Airline executives who sell what they don’t have ought to be tarred and feathered in public, but it’s not clear whether they shouldn’t be taught to make their sums come out right. Skovsmose thinks that the “‘bumping situation’…serves as illustration of the vast range of situations where a mathematical undercurrent provides a structuration.” It’s not explained what “structurations” are, but they sound like something to be avoided.

With the reader softened by examples of math being used for suspicious purposes, we come to Ubiratan D’Ambrosio, emeritus professor of mathematics at the State University of Campinas in São Paulo, who thinks math education can bring about peace—inner peace, social peace, environmental peace, and military peace. Why? Because “[m]athematics is deeply involved,” not just in academic department budgets and airline ticket pricing, but in “relations among nations,” “economics,” and even “government/politics.” If more people knew more math, D’Ambrosio claims, we could “build a civilization that rejects inequity, arrogance, and bigotry.” This will be accomplished not by classical mathematics education, by teaching addition and multiplication tables, for example, but by focusing on “ethnomathematics,” a system whereby we allow each person and culture to define what math is.

Karen François, professor at the Centre for Logic and Philosophy of Science at Vrije Universiteit Brussel, goes as far as saying that ethnomathematics thus defined is a human “right.” Nothing else can bring about Equality. She says the old ways of doing math created a “meritocratic position” which “cannot fully guarantee equal chances.” Worse, the old ways positively created inequality in outcomes. What François wants is a way to teach mathematics that mandates equal results. Ethnomathematics can do this.

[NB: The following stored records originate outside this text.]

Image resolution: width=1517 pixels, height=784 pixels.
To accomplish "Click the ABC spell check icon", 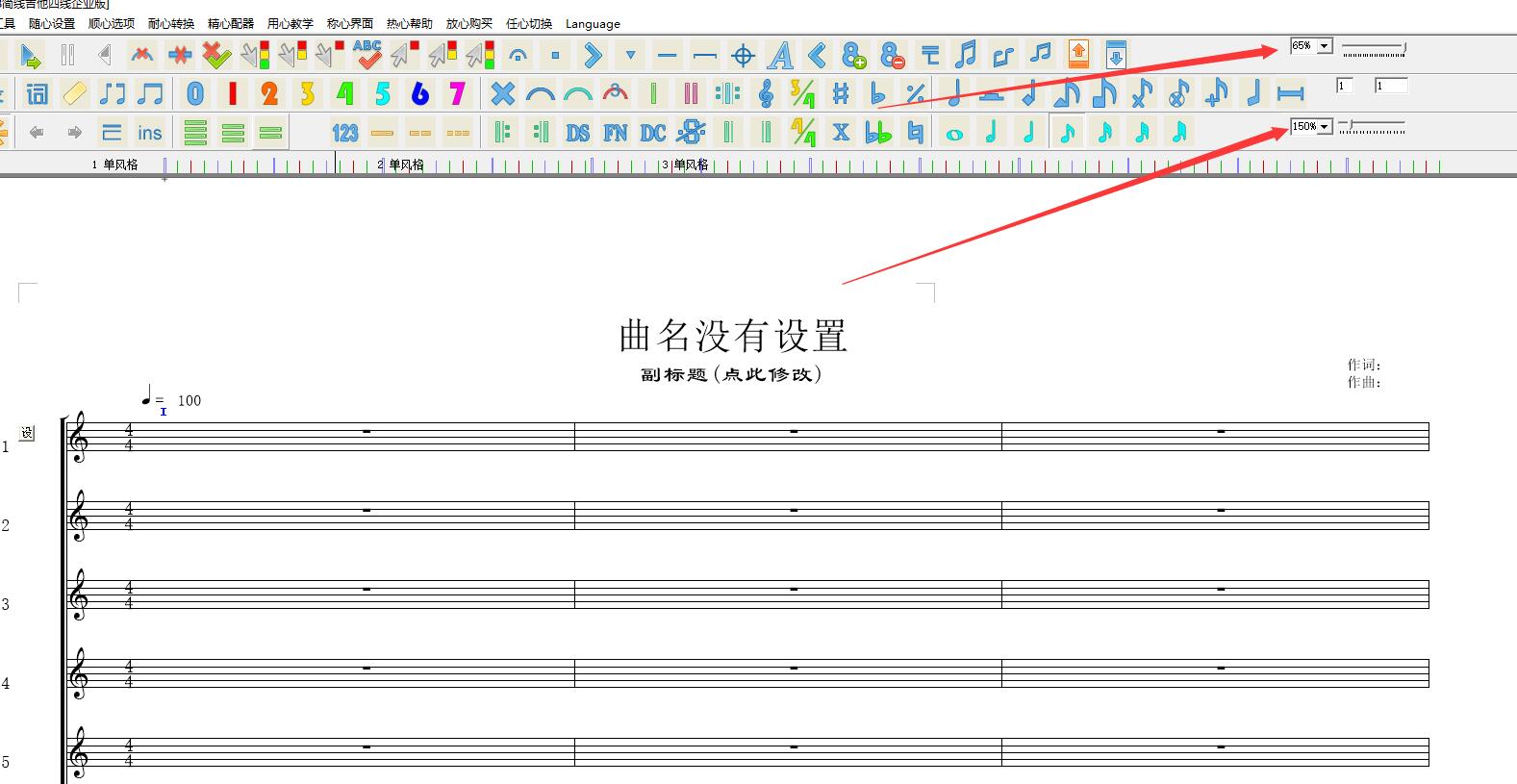I will [367, 54].
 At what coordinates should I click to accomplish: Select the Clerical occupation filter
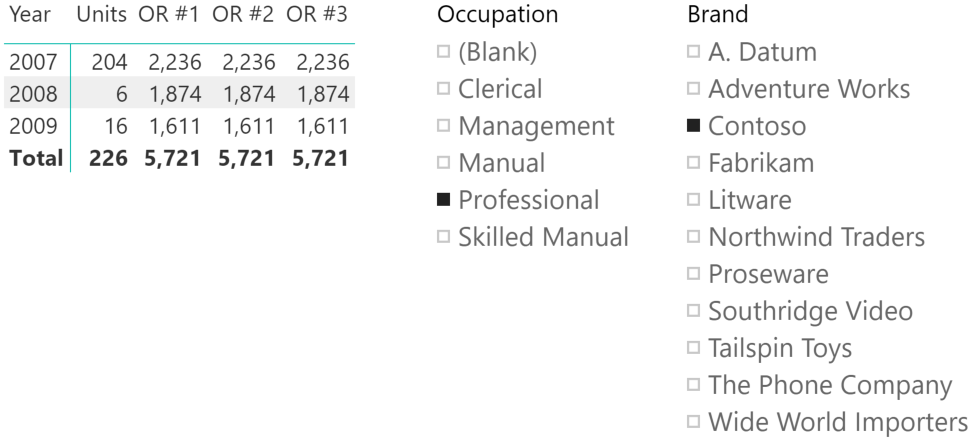coord(443,88)
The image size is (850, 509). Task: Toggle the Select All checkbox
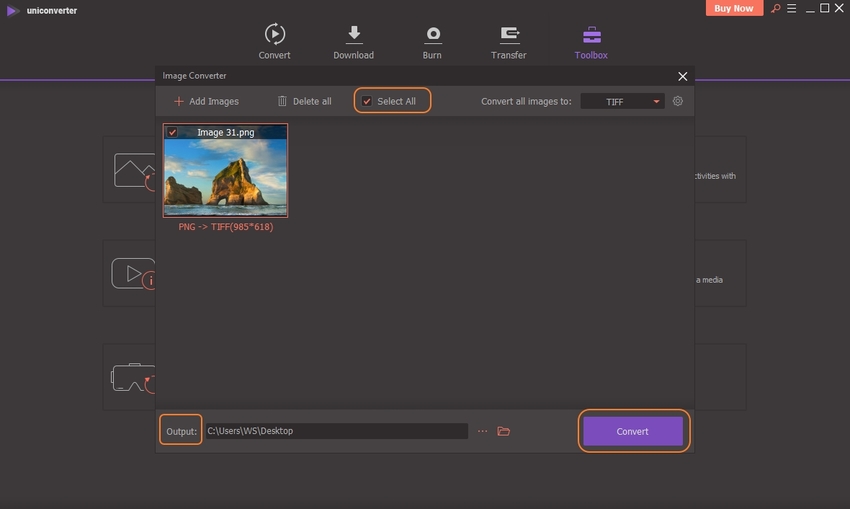point(367,101)
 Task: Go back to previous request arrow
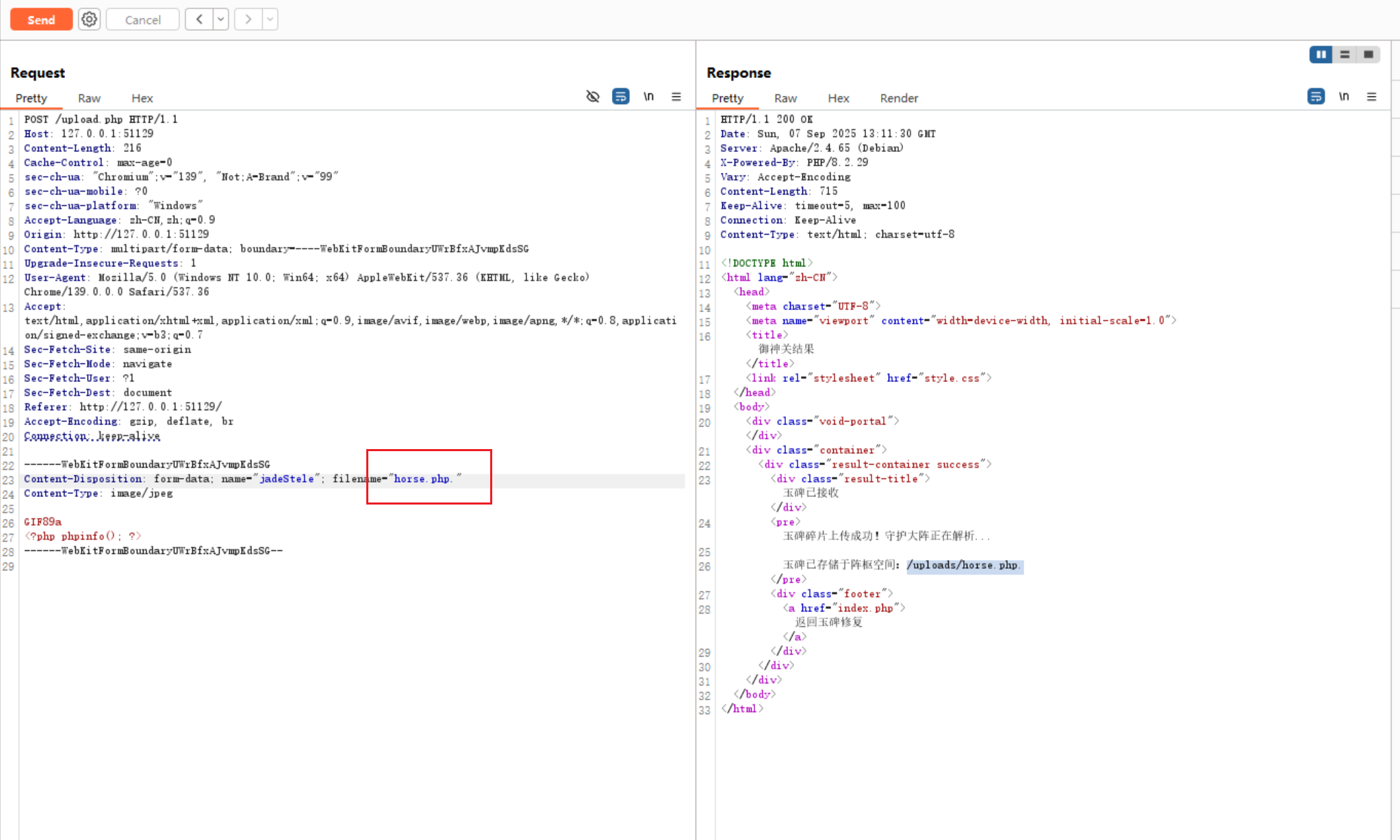pyautogui.click(x=199, y=19)
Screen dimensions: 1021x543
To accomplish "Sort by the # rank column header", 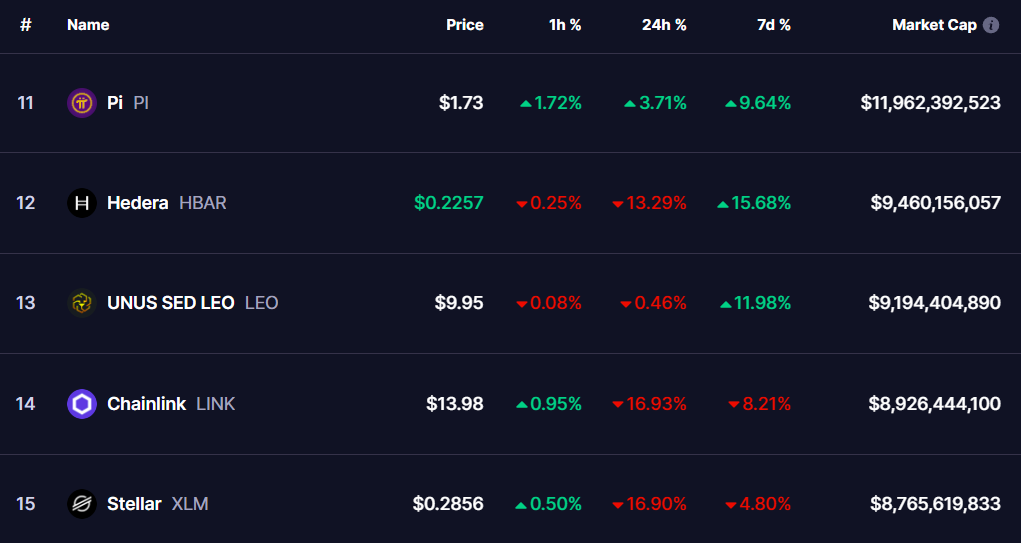I will [x=26, y=25].
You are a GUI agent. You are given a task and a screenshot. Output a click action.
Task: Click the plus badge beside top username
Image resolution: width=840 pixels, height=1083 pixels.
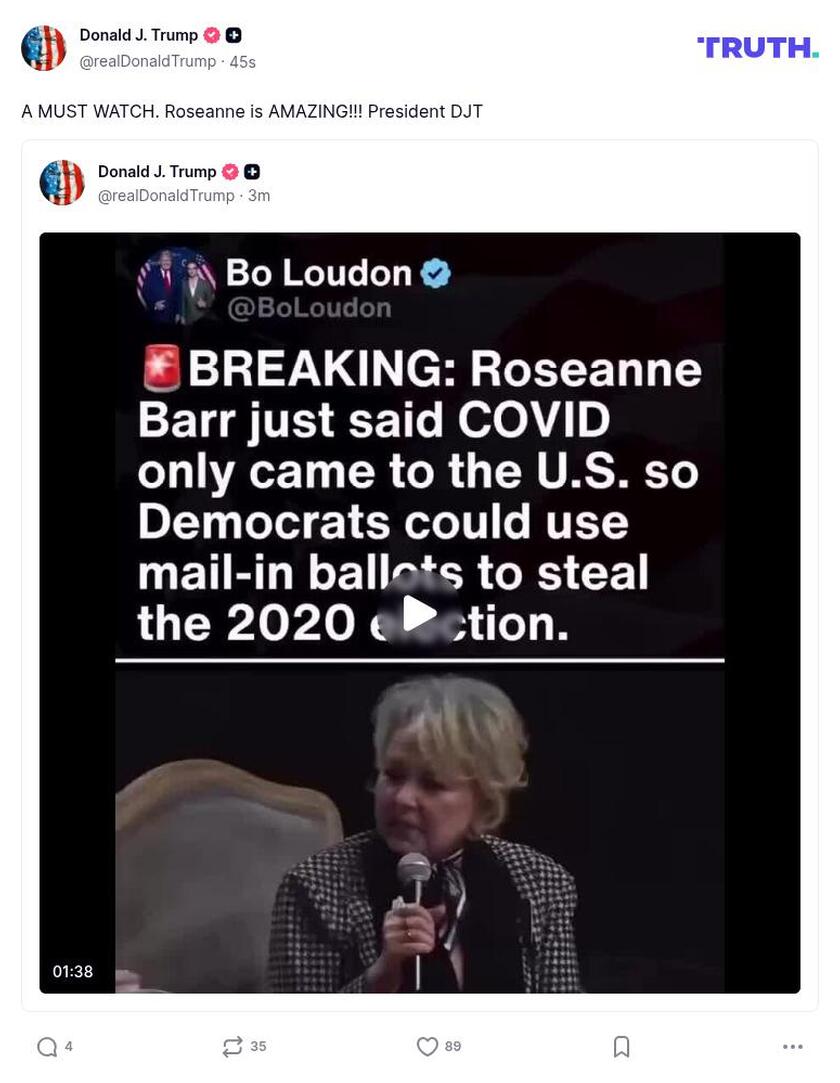(233, 35)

She’s right, of course. If young George insists that 2 + 2 = 5, who’s to say George is “wrong”? In George’s self-defined mathematics, today 2 + 2 is 5. Tomorrow it may be something else. Who are we to insist on what the plus sign means anyway? Although François doesn’t mention it, ethnomathematics will make grading tests easy.

The rest of the essays in Critical Mathematics Education are devoted to putting “Eurocentric” mathematics in its place, shaming it for the ill and evil uses to which it has been put. Out are the “criteria of validity, reliability, and objectivity as they are understood and applied in scientific paradigm research,” and in is intense awareness of “social class,” diversity, equality, and all the other standard desires of modern academia—chiefly more money for academics.

Children might not be able to count under the system of ethnomathematics, but counting only counts if the student wants it to—and at least parents will be able to help with homework.